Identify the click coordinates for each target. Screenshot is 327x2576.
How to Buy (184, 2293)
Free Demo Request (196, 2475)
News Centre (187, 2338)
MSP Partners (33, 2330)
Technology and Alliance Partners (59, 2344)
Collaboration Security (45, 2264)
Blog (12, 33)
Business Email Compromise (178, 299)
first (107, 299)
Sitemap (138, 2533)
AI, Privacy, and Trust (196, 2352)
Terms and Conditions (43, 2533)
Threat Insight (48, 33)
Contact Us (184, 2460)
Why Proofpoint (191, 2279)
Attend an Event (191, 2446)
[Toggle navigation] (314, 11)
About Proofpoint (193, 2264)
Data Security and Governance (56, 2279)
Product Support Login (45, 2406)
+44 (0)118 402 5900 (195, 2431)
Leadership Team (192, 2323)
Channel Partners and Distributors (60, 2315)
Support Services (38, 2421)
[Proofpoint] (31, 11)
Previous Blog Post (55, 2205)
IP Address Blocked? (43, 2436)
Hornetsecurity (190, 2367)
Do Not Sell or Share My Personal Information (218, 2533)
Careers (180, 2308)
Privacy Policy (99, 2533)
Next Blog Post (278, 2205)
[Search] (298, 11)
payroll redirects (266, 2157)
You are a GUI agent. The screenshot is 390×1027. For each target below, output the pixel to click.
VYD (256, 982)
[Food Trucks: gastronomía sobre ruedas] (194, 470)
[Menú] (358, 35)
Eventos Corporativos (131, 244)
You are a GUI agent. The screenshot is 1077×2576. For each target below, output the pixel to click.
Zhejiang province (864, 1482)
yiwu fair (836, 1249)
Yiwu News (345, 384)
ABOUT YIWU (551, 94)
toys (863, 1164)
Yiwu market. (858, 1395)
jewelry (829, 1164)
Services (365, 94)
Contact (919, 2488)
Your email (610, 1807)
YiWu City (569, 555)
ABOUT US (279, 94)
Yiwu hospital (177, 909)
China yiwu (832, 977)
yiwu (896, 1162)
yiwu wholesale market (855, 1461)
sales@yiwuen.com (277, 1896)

Task directions: Only the lines from the one containing "VYD (256, 982)" to the end of the data should be printed, exactly as they stand.

Answer section:
VYD (256, 982)
[Food Trucks: gastronomía sobre ruedas] (194, 470)
[Menú] (358, 35)
Eventos Corporativos (131, 244)
You are a GUI agent. The screenshot is 1077×2576. For each target below, output the pixel to click.
Zhejiang province (864, 1482)
yiwu fair (836, 1249)
Yiwu News (345, 384)
ABOUT YIWU (551, 94)
toys (863, 1164)
Yiwu market. (858, 1395)
jewelry (829, 1164)
Services (365, 94)
Contact (919, 2488)
Your email (610, 1807)
YiWu City (569, 555)
ABOUT US (279, 94)
Yiwu hospital (177, 909)
China yiwu (832, 977)
yiwu (896, 1162)
yiwu wholesale market (855, 1461)
sales@yiwuen.com (277, 1896)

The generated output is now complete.